Scabies found its way into the local news cycle this week after Winchester Hospital confirmed it was treating more than 20 employees for possible contraction of the unpleasant skin condition.
But what, exactly, is scabies?
It’s terrible, is what it is — an unfortunate and fairly contagious skin issue that can result in intense itching, rash, scales and blisters.
The good news is that it’s considered easily treatable with prescription creams and antihistamine pills. While it’s still around, however, it can make life very unpleasant.
Here are five particularly unsettling facts about the condition that will leave you hoping you never have to experience them for yourself.

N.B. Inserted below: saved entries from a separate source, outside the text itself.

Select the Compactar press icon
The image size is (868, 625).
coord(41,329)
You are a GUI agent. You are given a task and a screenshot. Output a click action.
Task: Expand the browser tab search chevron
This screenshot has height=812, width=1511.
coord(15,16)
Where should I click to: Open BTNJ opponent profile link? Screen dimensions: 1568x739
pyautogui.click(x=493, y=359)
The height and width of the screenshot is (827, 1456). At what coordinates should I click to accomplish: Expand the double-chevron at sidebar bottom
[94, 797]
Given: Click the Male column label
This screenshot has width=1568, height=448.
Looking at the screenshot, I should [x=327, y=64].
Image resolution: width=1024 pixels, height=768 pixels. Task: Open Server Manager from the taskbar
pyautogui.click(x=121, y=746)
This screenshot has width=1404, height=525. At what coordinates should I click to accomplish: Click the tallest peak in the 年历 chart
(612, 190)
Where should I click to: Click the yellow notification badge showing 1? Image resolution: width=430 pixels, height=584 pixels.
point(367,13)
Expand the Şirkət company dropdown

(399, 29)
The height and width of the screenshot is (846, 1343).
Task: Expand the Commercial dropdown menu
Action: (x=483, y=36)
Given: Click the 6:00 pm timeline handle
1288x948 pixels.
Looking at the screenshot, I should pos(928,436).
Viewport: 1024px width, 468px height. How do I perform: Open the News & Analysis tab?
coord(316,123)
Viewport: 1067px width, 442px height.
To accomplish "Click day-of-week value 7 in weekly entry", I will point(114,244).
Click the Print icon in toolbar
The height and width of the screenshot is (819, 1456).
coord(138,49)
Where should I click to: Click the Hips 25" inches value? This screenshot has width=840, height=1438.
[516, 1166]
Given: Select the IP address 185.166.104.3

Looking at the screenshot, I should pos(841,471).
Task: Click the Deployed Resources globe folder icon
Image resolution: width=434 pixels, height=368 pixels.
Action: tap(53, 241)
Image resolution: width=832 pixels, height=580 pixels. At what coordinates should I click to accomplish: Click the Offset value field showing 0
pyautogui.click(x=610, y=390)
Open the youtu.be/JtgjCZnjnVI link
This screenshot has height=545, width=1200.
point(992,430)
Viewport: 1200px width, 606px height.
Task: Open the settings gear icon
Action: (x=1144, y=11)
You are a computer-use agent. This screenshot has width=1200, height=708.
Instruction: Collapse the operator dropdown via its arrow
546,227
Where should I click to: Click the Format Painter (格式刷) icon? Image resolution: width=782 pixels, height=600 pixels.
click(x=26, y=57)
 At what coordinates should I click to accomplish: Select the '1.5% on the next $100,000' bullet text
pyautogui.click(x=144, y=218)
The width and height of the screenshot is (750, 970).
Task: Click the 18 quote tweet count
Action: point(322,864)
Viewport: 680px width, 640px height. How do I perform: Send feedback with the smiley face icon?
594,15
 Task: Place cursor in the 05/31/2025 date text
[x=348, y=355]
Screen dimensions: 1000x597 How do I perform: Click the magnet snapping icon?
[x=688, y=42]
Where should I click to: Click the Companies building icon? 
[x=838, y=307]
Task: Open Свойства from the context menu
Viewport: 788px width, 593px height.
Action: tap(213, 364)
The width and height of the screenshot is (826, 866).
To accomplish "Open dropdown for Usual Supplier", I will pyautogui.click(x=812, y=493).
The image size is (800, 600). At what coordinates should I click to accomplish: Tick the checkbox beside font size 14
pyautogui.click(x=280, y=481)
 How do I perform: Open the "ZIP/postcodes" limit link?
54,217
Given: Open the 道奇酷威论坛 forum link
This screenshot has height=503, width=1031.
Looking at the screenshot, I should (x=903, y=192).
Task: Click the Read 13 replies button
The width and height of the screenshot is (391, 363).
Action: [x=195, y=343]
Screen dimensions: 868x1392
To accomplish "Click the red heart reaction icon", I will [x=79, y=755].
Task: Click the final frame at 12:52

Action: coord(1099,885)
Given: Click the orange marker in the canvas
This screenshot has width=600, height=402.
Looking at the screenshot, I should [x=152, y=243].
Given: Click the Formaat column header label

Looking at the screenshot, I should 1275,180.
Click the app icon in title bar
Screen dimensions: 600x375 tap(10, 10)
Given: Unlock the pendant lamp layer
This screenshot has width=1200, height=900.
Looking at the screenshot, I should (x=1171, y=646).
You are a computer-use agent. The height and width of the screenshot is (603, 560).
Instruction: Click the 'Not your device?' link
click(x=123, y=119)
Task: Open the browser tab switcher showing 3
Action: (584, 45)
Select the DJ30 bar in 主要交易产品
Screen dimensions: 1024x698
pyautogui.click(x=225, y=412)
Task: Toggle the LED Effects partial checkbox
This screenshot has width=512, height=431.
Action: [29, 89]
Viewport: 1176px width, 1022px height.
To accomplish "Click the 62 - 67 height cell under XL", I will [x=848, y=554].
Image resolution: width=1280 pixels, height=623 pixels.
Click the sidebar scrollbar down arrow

1. While it appears as a simple rash, scabies is really an infestation. Allow WebMD to explain: “Tiny mites called Sarcoptes scabiei set up shop in the outer layers of human skin. The skin does not take kindly to the invasion. As the mites burrow and lay eggs inside the skin, the infestation leads to relentless itching and an angry rash.”
2. The mites make a point to attack in highly sensitive areas. “People can develop widespread red scaly rashes, but classic locations include the genitals, buttocks, belly button, armpits, around the areola of the breast, wrist/ankles and the interweb spaces of the hands/feet,” says Shinjita Das, a clinical instructor at Harvard Medical School and dermatologist at Massachusetts General Hospital, in an email.
3. It’s sort of an STD. Scabies can be spread in a number of ways — hand-holding, sharing bedding or furniture with someone who has it — but it is commonly spread in sexual partners. According to the Centers for Disease Control and Prevention, scabies is frequently passed along sexually (those within prisons, nursing homes, and extended-living centers are also at higher risk). So keep that in mind the next time you’re scrolling through Tinder.
4. There is something called crusted scabies that you really don’t want. And here’s why: Though a person with scabies will typically only have 10 to 15 mites on them at any given time, “persons with crusted scabies have thick crusts of skin that contain large numbers of scabies mites and eggs,” according to the CDC. Crusted scabies is also highly contagious.
5. It can be difficult to diagnose. Why? “It can mimic many other skin conditions (e.g. bug bites, hives, eczema, folliculitis, and neurotic excoriations, just to name a few),” writes Das. “The suspicion rises if multiple close household contacts are similarly itchy and if the tell-tale sign of the burrow is noted.”